My HTML source revealed a long list of spammy links in the Wordpress footer — hidden from view but presumably accessible to the Googlebot. The first step in defeating them was to remove the php call to the wp_footer function from the footer template. (If you need that function for other plugins or users, you can add it back in once your code is cleaned up.)

That alone isn’t enough, alas. I also found 2-3 lines of code inserted into the main index.php file at the top level of the blog. The code that kept reinserting the spammy links into the footer even after they’d been deleted was located in a few lines added to the default-filters file in the wp-includes directory. Then I found two more completely new files had been added to wp-includes: one called “class-mail” and the other, deceptively simply named “apache.php,” which was a motherlode of mischief. (Thank you, though, oh hackers, for labeling your crud with ASCII art of a spider — it’s really helpful when one is scanning dozens of files to know that when you stumble on the malicious code, it comes with its very own Dark Mark.) “Classes.php” looked like it had been touched, too, based on the mod date; I replaced it with a clean version.

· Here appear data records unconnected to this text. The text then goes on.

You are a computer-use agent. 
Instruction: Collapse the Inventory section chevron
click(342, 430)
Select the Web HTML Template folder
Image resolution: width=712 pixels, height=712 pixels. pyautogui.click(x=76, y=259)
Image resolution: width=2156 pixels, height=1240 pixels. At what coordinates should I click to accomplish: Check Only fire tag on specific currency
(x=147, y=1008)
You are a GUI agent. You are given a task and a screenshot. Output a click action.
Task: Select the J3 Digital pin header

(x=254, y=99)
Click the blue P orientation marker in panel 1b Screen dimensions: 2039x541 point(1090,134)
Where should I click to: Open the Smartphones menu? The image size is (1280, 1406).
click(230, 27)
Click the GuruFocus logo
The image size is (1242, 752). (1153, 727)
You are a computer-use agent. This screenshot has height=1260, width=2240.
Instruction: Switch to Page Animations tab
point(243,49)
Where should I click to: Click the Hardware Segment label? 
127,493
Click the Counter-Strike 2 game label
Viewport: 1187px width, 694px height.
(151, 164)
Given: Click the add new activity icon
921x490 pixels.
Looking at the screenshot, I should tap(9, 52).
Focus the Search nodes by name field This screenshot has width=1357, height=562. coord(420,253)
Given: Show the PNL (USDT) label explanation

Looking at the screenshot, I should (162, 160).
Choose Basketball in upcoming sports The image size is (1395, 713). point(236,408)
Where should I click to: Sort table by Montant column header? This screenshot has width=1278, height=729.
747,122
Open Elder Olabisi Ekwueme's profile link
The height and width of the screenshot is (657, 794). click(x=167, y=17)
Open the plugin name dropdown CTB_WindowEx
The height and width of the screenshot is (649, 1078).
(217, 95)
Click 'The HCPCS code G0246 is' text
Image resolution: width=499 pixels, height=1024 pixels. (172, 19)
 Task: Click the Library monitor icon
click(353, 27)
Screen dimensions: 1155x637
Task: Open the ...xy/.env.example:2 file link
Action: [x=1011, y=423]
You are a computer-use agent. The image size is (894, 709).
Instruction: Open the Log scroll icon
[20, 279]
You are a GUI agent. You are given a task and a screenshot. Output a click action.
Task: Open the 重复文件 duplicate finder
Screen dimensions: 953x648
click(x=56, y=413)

I killed all this crud and succeeded in removing the spammy links, but I still had a problem: there were a bunch of files that seemed to be being served from my domain that were just pages advertising, you know, those drugs that spammers like to advertise. They weren’t my content, of course, but they’d somehow made their way into my Wordpress — and they were being linked to from other compromised Wordpress sites. The ways of the botnets are devious indeed! I couldn’t figure out exactly where this infection’s root lay, but — having removed all the malicious code I could find and then changed all my passwords — I overwrote my Wordpress installation with a clean download of the Wordpress code, and that appeared to do the trick.

If you suspect your site is compromised, I recommend proceeding in the following order: First, root out the bad code; then change your passwords. If you change your passwords while your site is still compromised, you risk having your new passwords exposed via exactly the same route your old ones were, if in fact they were (I don’t know if mine were or not, but hey, when you start finding bad code in your directories, it’s time to change your passwords).

May you never need this information! But if you do need it, may this be of some use to you.